== DATA LISTING
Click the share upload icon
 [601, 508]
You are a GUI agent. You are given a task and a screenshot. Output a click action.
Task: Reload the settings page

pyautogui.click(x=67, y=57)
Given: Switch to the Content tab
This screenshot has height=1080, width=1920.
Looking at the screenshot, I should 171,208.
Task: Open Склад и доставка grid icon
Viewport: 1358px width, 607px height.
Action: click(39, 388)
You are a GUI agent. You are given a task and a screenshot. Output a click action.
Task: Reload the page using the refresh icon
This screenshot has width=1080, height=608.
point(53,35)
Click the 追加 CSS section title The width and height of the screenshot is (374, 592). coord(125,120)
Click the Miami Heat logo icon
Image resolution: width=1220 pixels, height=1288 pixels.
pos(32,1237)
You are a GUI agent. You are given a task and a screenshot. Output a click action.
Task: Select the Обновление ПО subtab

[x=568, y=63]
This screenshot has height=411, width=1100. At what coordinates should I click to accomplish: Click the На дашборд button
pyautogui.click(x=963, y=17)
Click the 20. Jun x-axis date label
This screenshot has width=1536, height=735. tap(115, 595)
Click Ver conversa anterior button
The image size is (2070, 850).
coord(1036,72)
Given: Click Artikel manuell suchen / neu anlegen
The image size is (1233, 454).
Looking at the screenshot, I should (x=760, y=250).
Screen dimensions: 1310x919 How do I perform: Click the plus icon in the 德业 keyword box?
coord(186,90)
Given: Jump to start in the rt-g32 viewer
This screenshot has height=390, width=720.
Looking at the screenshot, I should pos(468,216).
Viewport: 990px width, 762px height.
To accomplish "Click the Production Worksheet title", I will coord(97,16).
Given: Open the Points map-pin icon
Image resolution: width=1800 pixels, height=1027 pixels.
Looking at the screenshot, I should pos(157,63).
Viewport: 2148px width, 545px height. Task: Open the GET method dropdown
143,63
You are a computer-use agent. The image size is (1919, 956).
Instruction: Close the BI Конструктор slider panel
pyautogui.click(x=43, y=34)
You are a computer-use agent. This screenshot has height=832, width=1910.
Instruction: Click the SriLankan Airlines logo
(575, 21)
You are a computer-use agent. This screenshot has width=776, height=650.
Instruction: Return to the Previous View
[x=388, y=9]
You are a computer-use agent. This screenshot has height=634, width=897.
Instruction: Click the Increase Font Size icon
====
YOUR INSTRUCTIONS:
Exact copies of all the lines above are required.

TASK ANSWER:
Click the share upload icon
 [601, 508]
You are a GUI agent. You are given a task and a screenshot. Output a click action.
Task: Reload the settings page

pyautogui.click(x=67, y=57)
Given: Switch to the Content tab
This screenshot has height=1080, width=1920.
Looking at the screenshot, I should 171,208.
Task: Open Склад и доставка grid icon
Viewport: 1358px width, 607px height.
Action: click(39, 388)
You are a GUI agent. You are given a task and a screenshot. Output a click action.
Task: Reload the page using the refresh icon
This screenshot has width=1080, height=608.
point(53,35)
Click the 追加 CSS section title The width and height of the screenshot is (374, 592). coord(125,120)
Click the Miami Heat logo icon
Image resolution: width=1220 pixels, height=1288 pixels.
pos(32,1237)
You are a GUI agent. You are given a task and a screenshot. Output a click action.
Task: Select the Обновление ПО subtab

[x=568, y=63]
This screenshot has height=411, width=1100. At what coordinates should I click to accomplish: Click the На дашборд button
pyautogui.click(x=963, y=17)
Click the 20. Jun x-axis date label
This screenshot has width=1536, height=735. tap(115, 595)
Click Ver conversa anterior button
The image size is (2070, 850).
coord(1036,72)
Given: Click Artikel manuell suchen / neu anlegen
The image size is (1233, 454).
Looking at the screenshot, I should (x=760, y=250).
Screen dimensions: 1310x919 How do I perform: Click the plus icon in the 德业 keyword box?
coord(186,90)
Given: Jump to start in the rt-g32 viewer
This screenshot has height=390, width=720.
Looking at the screenshot, I should pos(468,216).
Viewport: 990px width, 762px height.
To accomplish "Click the Production Worksheet title", I will coord(97,16).
Given: Open the Points map-pin icon
Image resolution: width=1800 pixels, height=1027 pixels.
Looking at the screenshot, I should pos(157,63).
Viewport: 2148px width, 545px height. Task: Open the GET method dropdown
143,63
You are a computer-use agent. The image size is (1919, 956).
Instruction: Close the BI Конструктор slider panel
pyautogui.click(x=43, y=34)
You are a computer-use agent. This screenshot has height=832, width=1910.
Instruction: Click the SriLankan Airlines logo
(575, 21)
You are a computer-use agent. This screenshot has width=776, height=650.
Instruction: Return to the Previous View
[x=388, y=9]
You are a computer-use agent. This screenshot has height=634, width=897.
Instruction: Click the Increase Font Size icon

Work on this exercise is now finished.